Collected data
= = = =

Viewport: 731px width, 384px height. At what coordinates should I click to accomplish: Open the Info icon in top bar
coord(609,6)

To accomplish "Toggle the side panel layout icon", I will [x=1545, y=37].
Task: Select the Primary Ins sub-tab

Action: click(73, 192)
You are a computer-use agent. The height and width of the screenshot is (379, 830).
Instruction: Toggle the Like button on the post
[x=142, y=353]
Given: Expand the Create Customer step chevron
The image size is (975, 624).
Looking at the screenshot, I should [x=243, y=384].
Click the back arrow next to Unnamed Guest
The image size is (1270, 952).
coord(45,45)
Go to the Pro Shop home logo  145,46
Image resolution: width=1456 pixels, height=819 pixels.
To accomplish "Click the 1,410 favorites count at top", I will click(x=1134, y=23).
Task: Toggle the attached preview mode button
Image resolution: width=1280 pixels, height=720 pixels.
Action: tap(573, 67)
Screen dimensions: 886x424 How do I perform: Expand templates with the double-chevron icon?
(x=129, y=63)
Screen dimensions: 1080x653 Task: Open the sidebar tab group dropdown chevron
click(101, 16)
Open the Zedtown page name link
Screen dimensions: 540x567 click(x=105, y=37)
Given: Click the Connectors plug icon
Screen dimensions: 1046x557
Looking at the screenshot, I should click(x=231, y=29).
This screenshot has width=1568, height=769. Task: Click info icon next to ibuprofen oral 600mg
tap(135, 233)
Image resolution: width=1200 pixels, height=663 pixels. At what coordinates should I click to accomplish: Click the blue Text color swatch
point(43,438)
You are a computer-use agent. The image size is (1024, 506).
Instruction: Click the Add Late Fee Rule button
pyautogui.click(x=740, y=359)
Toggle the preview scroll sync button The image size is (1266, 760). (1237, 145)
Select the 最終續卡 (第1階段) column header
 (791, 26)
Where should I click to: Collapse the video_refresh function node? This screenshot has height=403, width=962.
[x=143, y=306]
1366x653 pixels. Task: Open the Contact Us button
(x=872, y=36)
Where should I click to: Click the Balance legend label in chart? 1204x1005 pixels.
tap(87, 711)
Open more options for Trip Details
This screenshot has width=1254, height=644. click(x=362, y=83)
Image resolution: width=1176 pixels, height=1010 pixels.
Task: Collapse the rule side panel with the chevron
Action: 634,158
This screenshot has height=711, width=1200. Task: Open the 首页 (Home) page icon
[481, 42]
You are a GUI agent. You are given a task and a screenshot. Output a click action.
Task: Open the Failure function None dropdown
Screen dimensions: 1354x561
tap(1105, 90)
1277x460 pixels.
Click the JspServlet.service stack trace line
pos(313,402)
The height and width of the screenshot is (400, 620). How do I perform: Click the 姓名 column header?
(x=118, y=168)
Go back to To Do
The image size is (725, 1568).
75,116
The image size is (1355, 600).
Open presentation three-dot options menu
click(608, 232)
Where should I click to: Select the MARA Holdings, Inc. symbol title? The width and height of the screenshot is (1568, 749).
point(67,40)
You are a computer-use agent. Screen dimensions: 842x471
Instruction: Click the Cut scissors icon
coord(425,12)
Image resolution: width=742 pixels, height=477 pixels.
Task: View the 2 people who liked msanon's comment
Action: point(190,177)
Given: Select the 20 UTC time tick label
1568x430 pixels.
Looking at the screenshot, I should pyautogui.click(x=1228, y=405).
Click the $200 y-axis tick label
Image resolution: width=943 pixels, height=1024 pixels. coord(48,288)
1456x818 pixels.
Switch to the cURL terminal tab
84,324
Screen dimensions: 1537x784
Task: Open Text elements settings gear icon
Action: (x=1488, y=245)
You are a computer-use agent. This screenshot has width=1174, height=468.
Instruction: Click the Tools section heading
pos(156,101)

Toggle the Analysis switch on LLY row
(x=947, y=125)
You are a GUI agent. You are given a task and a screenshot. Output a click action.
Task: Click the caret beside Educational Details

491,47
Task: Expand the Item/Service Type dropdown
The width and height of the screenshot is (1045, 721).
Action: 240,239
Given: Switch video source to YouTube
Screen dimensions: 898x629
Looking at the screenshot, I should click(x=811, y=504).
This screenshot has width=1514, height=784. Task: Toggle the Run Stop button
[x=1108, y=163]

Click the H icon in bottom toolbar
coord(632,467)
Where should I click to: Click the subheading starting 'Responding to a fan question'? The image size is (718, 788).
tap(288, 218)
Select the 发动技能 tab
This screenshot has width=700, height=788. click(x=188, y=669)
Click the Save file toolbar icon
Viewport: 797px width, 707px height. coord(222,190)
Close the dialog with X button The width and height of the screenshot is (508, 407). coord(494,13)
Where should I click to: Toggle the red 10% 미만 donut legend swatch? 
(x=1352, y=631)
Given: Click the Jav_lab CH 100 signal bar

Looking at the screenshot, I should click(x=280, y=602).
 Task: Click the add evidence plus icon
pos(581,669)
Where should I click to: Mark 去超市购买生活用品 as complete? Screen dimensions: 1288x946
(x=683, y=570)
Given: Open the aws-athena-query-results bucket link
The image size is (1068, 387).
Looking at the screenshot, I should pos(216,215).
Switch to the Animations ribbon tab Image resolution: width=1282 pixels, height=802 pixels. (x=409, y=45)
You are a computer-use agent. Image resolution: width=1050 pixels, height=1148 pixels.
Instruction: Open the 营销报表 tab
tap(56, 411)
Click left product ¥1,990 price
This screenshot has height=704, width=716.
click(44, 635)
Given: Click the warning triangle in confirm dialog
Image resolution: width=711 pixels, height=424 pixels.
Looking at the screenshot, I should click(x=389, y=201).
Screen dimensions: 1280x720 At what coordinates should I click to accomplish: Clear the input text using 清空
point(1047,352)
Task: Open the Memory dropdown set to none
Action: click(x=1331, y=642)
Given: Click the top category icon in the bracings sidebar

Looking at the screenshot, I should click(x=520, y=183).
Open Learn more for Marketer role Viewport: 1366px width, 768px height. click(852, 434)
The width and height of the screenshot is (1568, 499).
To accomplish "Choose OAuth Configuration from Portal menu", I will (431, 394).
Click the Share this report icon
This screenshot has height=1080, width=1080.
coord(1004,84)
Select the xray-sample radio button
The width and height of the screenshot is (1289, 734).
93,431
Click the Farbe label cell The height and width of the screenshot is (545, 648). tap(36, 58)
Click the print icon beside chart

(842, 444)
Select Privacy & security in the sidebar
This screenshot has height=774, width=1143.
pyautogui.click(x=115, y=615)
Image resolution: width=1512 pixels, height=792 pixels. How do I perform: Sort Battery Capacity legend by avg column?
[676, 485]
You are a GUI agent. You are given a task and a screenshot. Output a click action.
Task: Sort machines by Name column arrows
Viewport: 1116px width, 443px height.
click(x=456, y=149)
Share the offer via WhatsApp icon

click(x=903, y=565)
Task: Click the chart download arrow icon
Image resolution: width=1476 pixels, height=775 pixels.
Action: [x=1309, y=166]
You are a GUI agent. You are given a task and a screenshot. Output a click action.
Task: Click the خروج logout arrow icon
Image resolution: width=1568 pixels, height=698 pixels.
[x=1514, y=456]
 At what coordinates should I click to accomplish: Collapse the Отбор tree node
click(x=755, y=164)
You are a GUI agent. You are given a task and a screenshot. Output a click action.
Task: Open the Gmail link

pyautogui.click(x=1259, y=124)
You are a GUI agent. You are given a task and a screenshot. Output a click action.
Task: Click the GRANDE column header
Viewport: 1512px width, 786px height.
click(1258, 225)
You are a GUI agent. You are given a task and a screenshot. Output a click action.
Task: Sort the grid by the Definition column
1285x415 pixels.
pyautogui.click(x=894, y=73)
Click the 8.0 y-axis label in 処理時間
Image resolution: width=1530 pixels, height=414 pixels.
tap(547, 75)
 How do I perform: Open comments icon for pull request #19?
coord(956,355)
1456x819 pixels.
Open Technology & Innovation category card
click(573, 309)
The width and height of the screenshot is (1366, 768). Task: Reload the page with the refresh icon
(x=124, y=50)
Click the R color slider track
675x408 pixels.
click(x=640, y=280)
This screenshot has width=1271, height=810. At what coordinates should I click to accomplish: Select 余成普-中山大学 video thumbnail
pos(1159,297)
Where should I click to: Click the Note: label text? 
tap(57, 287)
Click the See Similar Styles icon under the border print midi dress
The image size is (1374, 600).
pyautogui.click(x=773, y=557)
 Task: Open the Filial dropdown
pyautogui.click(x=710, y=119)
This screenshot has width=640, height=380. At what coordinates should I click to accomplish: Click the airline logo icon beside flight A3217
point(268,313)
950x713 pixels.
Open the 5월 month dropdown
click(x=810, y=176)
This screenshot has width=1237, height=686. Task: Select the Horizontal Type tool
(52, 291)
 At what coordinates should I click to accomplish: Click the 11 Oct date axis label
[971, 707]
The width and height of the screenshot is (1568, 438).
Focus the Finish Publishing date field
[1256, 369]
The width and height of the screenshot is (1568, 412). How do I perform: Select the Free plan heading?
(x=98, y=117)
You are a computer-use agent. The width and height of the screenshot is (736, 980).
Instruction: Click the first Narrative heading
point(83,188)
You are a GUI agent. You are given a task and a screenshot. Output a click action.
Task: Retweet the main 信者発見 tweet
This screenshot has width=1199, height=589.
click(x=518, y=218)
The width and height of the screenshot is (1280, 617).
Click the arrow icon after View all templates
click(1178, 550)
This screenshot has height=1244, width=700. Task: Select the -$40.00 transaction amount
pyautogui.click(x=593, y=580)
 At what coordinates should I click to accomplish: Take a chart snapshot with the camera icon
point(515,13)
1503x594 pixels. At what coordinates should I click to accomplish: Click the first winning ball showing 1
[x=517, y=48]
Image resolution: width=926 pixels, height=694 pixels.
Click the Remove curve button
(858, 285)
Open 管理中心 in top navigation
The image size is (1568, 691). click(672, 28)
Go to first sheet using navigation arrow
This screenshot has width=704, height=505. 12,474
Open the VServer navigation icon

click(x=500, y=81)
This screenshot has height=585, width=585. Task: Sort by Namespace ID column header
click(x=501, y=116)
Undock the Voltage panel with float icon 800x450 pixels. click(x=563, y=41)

= = = =

Requirement -
Search the entries above for the word "dialog" and copy each line where it appears.

Answer to the exercise -
Close the dialog with X button The width and height of the screenshot is (508, 407). coord(494,13)
Given: Click the warning triangle in confirm dialog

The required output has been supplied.